Source document ▸
···

Wheel bearings support the weight of the vehicle and allow the wheel/tire assembly to rotate when you’re traveling down the road. All four of your car’s wheels have wheel bearings.
Now you may be wondering—what if your wheel bearing fails? Is it safe to keep driving? What should you do?
Wheel Bearing Failure: What Can Happen When Driving with a Bad Wheel Bearing
Can your car still run with a faulty bearing? The technical answer might be yes, but doing so can be dangerous. In some instances, when left unattended to, a faulty wheel bearing can create hazardous conditions such as the following:
You may lose control of your vehicle.
Since a bad wheel bearing can cause the wheel/tire assembly to loosen, driving with a faulty bearing can be extremely dangerous—especially at high speeds. You could even end up losing control of your vehicle.
You will have problems with your vehicle brakes.
A bad wheel bearing can cause the brake rotor to wobble, which can reduce braking performance. And as any driver should know, anything that causes problems with your brake system is extremely risky.

···

Work instructions ▸
[1] Answer these from the wheel bearing article:
(a) How many of a car's wheels have wheel bearings?
(b) What can a bad wheel bearing cause the brake rotor to do?
(c) At what speeds is driving with a faulty bearing described as especially dangerous?
[2] Extend the wheel bearing article past its final sentence.
The listing has nothing to do with the wheel bearing article.

Supplied information ▸
···

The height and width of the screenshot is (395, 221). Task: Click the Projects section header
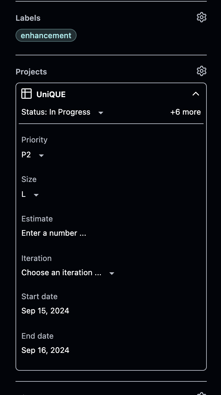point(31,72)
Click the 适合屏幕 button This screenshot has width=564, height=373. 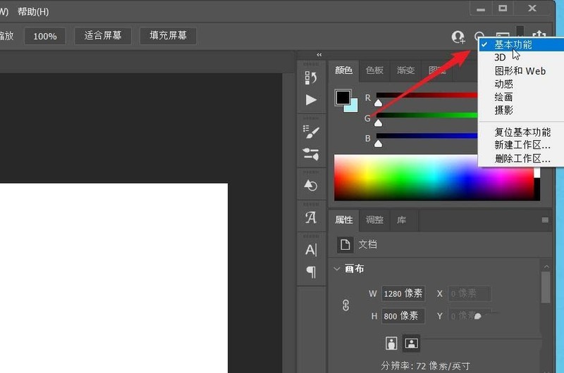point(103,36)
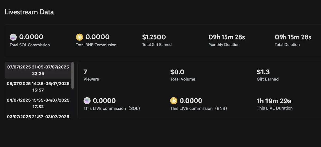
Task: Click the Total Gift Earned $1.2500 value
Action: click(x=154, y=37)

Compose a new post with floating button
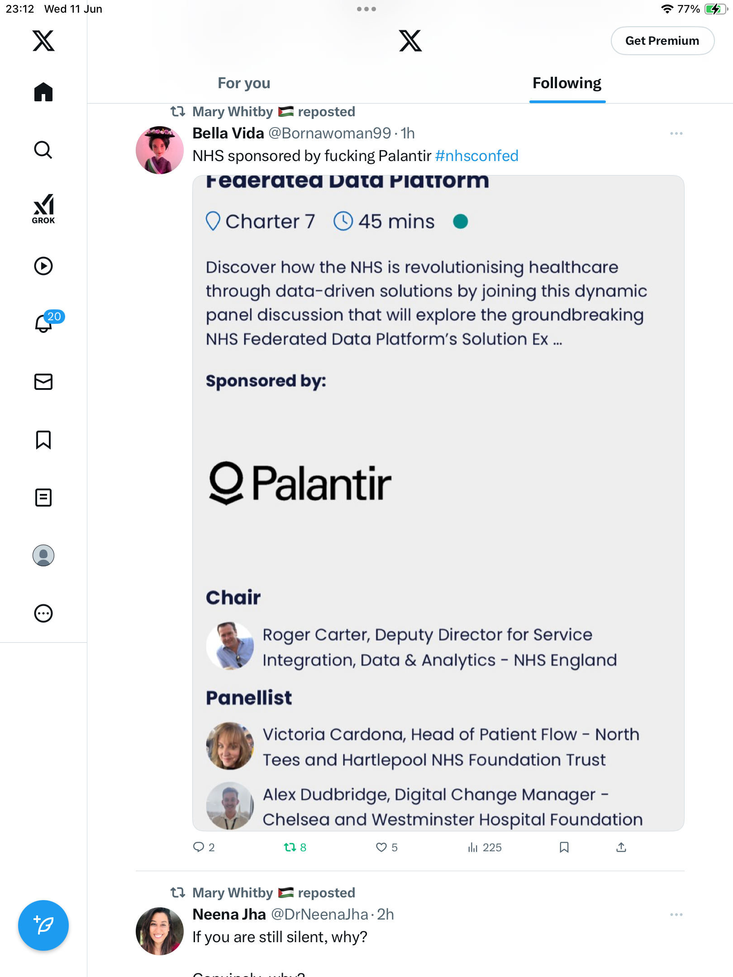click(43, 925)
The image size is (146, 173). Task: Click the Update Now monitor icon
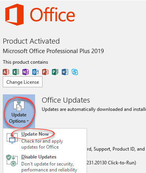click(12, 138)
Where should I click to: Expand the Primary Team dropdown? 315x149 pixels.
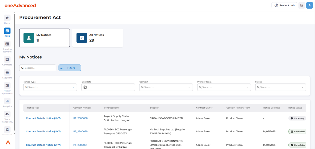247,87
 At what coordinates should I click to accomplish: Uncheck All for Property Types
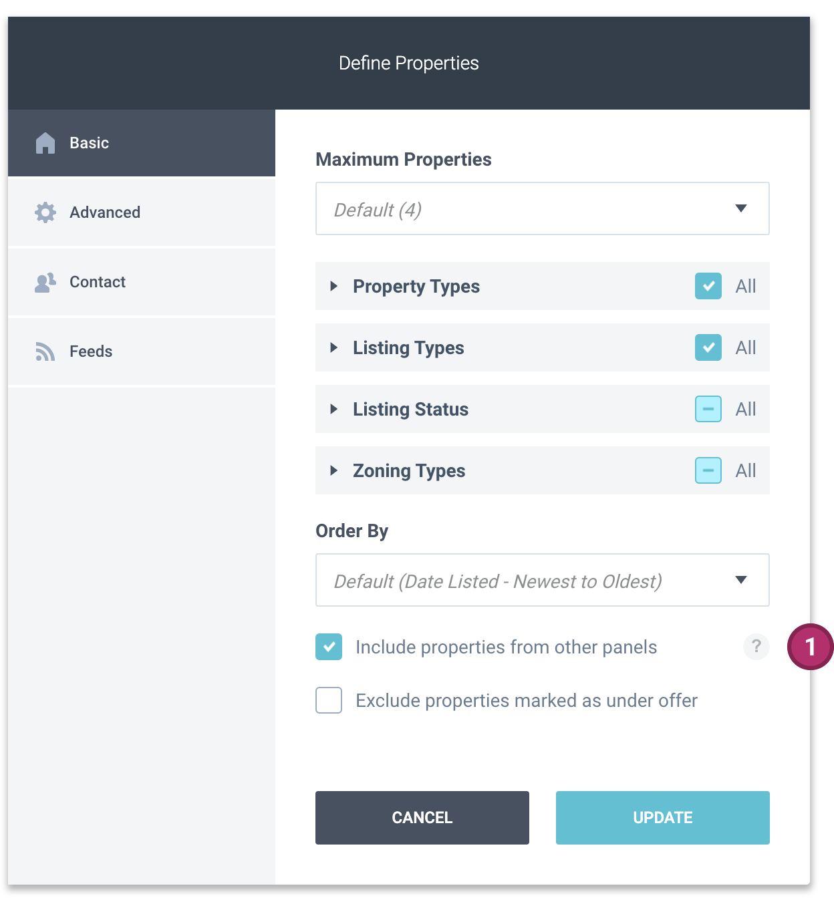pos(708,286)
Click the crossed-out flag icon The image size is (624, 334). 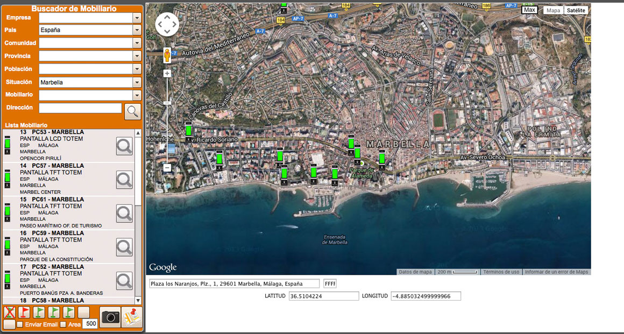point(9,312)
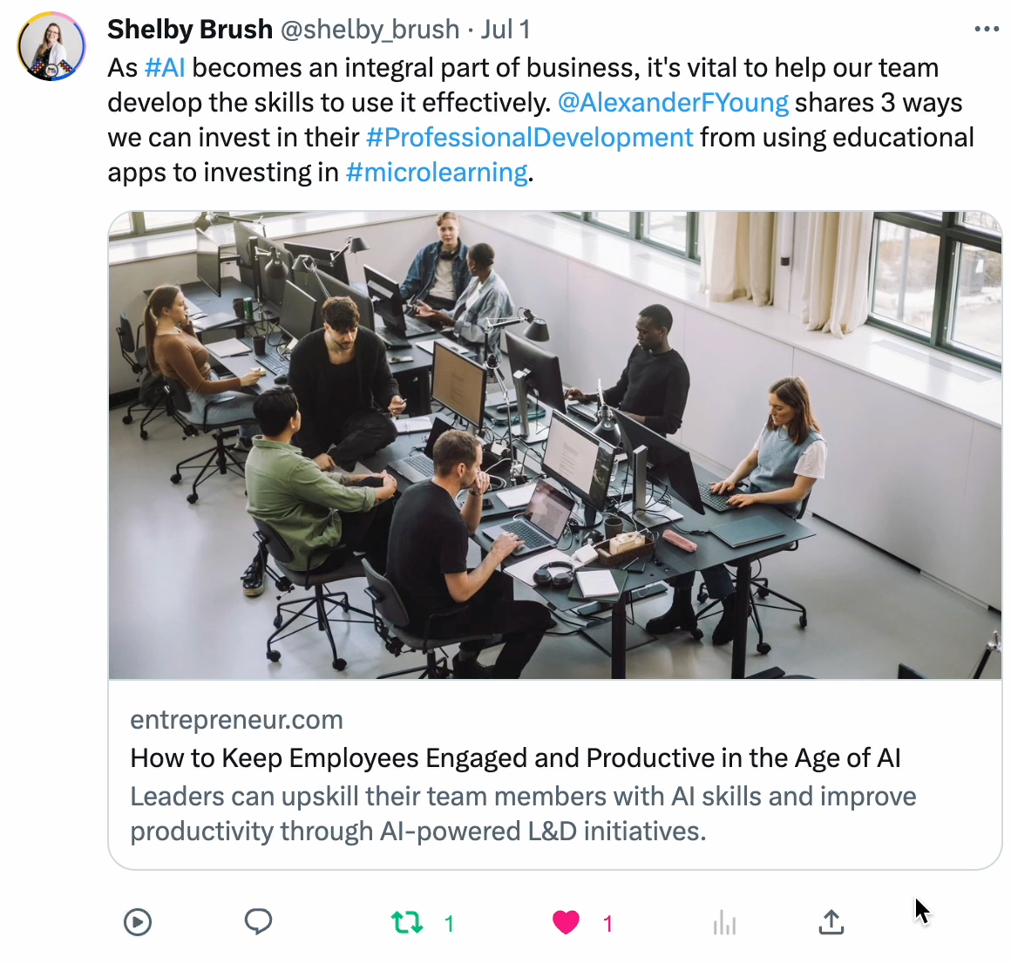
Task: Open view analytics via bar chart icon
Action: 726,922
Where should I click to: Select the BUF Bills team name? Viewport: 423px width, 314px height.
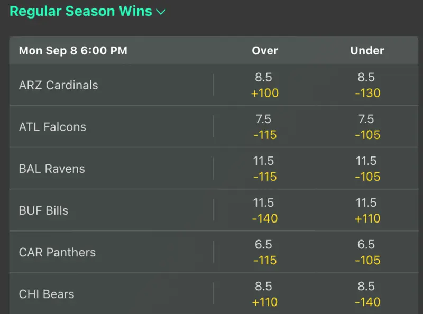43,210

···

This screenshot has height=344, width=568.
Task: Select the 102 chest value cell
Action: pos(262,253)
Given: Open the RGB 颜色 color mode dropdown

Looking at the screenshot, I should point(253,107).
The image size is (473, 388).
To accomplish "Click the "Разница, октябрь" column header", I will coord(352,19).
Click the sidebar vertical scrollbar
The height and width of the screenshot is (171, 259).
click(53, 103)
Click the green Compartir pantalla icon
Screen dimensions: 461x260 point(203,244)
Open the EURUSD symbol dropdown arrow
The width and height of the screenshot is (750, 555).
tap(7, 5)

···

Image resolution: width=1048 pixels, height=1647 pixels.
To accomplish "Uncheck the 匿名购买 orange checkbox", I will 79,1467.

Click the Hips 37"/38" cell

···

Results in order ▸
[1]
(a) All four.
(b) Wobble.
(c) High speeds.

[2]
In extreme cases, your wheels can come off.
As previously mentioned, a wheel bearing allows the wheel/tire assembly to rotate. The hub portion of the bearing assembly also serves as a mounting point for the wheel and tire.
Consequently, in extreme cases, a failed wheel bearing can cause the wheel and tire to fall off completely. This may also cause you to lose control of your vehicle.
How Long Can You Drive with a Bad Wheel Bearing?
Some may say that you can drive for up to a thousand miles with a failed wheel bearing—but the thing is, this is an arbitrary claim. There’s really no telling how long you can safely drive your vehicle in this state. It would depend on the severity of the damage to your wheel bearing, present road conditions, and other factors. So, it’s best not to push your luck.
If your wheel bearing goes out while you’re on the road, it’s not advisable to keep driving. However, if there’s absolutely no alternative, make sure to maintain a slow and steady pace—do not accelerate or turn suddenly.
In the event that this happens under weather conditions that make the road slippery, immediately maneuver your vehicle to the nearest safe spot off the road.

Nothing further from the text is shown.